Julie Bridgham moved fast when she received a long-awaited offer to film Maoist insurgents in Nepal, footage she will show at Duke on Monday, April 10, as part of a three-day series that seeks to raise awareness of a bloody conflict that has received little coverage in the West.
"I was in New York, raising funds and editing film, when our crew called from Kathmandu. It was crazy short-minute notice. I got the news on a Thursday and was on the plane Saturday," she said.
Days later, Bridgham, an independent producer and director, was in a remote Himalayan region filming women who have joined the rebel forces that control much of Nepal's countryside.
"There's a distinct sense of empowerment they feel as women being armed. Many see it as an opportunity to have some kind of power," said Bridgham, who worked for the Travel Channel and the BBC before moving five years ago to Nepal, where she has lived on and off, making films amid a deteriorating political situation.
Bridgham is coming to Duke to show footage from "Sari Soldiers: Women on the Frontline in Nepal," her film about six women who have responded to Nepal's conflict in different ways. Others profiled in the film include an officer in Nepal's army, the mother of a "disappeared" daughter and a human rights attorney.
Bridgham also will participate in a discussion with other panelists -- an author, a journalist and a performance artist -- whose work is being featured during the series on the political and human rights challenges facing Nepal. The Duke Human Rights Initiative and other organizations are sponsoring the events.
Human rights groups have documented extensive abuses by both the insurgents and government forces supporting King Gyanendra, who assumed power in 2001 after the previous king and most of the royal family were murdered by the crown prince. "Ten years of war and political instability have turned the human rights situation in Nepal into one of the worst in the world," Amnesty International reported in February.

Photo courtesy Julie Bridgham
Bridgham concurs. "Due to the breakdown in democracy and human rights, there is a huge crisis at hand," she said. She hopes her new film, intended for film festivals and television audiences, will help viewers "understand the complexities of the conflict."
Author Manjushree Thapa, who will participate in the panel and discuss her own work the following evening, said the conflict is forcing outsiders to view Nepal more clearly. "For those of us who were sick of being portrayed as Shangrila, or having the Maoist insurgency or our political meltdown portrayed as 'trouble in Shangrila,' it was very gratifying," she said. "It was like some critical mass of Orientalism had been bypassed, and suddenly the world could see Nepal for what it was, a Third World democracy struggling turbulently for survival."
Thapa said she hopes her presentation at Duke will show Nepal's "political complexity in non-Orientalist, realistic terms. I'd want people to go away with an interest in finding out more about our less picturesque realities."
Daniel Lak, who covered the royal murders as a BBC correspondent in Kathmandu, describes the country as "a pre-modern state where control of access remains a hugely profitable thing. The old power elites still control the import of petroleum, cars and other products."

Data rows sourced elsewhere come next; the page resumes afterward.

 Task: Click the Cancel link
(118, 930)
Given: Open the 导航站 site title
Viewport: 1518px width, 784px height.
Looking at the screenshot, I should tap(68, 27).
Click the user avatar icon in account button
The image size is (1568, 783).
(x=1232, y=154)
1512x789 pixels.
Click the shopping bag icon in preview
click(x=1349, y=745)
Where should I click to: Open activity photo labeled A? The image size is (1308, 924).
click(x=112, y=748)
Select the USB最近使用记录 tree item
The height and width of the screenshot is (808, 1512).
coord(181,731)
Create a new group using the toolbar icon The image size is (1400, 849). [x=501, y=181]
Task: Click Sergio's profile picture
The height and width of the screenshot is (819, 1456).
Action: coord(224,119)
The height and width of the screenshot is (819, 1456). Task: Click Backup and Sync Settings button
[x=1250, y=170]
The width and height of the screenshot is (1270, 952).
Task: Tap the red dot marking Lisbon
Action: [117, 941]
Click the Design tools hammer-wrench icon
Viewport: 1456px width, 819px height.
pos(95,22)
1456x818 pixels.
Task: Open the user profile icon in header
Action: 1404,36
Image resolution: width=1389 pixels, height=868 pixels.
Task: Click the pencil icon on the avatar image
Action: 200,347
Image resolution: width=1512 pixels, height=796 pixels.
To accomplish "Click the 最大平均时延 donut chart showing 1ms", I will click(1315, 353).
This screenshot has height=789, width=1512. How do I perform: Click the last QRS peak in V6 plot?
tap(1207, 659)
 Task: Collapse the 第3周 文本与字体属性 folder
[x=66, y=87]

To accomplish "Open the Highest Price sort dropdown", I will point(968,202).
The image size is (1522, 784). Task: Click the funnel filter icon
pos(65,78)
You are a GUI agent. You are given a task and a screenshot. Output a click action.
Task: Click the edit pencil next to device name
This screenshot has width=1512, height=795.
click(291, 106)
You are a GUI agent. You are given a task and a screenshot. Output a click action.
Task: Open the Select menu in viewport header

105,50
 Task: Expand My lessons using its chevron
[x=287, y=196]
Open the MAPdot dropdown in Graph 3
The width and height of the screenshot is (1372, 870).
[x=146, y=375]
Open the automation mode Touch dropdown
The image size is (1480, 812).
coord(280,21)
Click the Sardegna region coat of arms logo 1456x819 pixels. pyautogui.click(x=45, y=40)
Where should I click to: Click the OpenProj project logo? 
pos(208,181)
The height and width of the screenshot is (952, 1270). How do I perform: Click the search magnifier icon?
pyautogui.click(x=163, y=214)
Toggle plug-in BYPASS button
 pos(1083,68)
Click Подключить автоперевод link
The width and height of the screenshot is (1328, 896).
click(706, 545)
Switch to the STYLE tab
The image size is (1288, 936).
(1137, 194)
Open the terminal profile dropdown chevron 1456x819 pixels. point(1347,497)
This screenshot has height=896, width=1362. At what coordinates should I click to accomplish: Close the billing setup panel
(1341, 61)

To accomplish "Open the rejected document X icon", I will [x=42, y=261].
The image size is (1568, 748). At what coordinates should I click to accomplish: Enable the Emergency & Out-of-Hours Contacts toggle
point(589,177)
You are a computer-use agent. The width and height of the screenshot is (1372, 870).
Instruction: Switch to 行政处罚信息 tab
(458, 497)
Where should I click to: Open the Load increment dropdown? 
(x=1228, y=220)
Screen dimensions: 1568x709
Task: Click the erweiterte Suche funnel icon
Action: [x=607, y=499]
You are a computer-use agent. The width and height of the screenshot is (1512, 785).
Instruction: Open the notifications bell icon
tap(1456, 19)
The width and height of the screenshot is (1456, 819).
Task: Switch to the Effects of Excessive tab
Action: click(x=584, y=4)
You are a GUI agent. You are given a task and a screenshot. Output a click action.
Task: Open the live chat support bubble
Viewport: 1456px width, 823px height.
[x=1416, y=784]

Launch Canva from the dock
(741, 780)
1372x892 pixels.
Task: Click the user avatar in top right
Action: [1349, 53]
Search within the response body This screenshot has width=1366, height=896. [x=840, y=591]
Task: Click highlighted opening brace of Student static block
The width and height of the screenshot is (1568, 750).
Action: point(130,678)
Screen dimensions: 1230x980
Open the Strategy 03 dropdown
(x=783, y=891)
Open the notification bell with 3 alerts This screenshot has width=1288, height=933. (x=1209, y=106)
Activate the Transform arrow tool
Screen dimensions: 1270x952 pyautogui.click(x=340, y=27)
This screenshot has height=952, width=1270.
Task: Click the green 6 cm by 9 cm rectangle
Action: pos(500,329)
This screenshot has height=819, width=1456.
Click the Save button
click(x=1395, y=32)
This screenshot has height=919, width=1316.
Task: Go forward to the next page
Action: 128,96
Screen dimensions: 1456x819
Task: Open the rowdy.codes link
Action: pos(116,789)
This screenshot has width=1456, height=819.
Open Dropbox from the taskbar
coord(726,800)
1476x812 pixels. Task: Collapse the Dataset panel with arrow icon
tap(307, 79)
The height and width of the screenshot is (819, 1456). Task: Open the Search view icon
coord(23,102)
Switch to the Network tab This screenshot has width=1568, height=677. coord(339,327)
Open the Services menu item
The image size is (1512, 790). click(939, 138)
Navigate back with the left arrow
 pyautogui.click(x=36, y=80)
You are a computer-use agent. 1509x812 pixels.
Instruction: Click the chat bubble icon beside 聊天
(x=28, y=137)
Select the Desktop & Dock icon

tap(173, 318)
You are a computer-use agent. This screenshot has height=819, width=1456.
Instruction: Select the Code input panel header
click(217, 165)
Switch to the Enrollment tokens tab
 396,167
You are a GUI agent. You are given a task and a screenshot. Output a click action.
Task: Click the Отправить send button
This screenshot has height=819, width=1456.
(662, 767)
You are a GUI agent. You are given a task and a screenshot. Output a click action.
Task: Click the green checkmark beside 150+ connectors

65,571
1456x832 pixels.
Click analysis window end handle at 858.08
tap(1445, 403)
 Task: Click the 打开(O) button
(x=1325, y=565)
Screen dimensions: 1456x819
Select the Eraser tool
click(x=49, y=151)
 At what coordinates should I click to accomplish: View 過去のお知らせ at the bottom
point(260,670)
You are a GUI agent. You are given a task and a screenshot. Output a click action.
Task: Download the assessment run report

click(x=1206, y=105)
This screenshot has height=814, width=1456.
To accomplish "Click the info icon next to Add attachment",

Nepal's young people are increasingly dissatisfied, said Lak, who will participate in the panel and speak the following afternoon about the media's role in the conflict. "The young of Nepal are accessing the web and television and all the other ways we have to communicate. ! Access is slipping slowly but surely away from the elites. Even, it can be argued, the Maoism that fuels the rebellion in the countryside is an import that the elite cannot control. It's an example, if you will, of a form of globalization."
The series of events are:
- Sunday, April 9, at 2 p.m., White Lecture Hall, East Campus. Nepalese performance artist Ashmina Ranjit presents "Tamas: The Darkness."
- Monday, April 10, at 7 p.m. White Lecture Hall. Julie Bridgham screens work-in-progress of "Sari Soldiers: Women on the Frontline in Nepal," followed by a panel discussion.
- Tuesday, April 11, at noon, 240 Franklin Center. BBC correspondent Daniel Lak discusses the media's role in Nepal.
- Tuesday, April 11, at 6:30 p.m., Rare Book Room, Perkins Library. Writer Manjushree Thapa discusses her work in support of women's rights and social justice.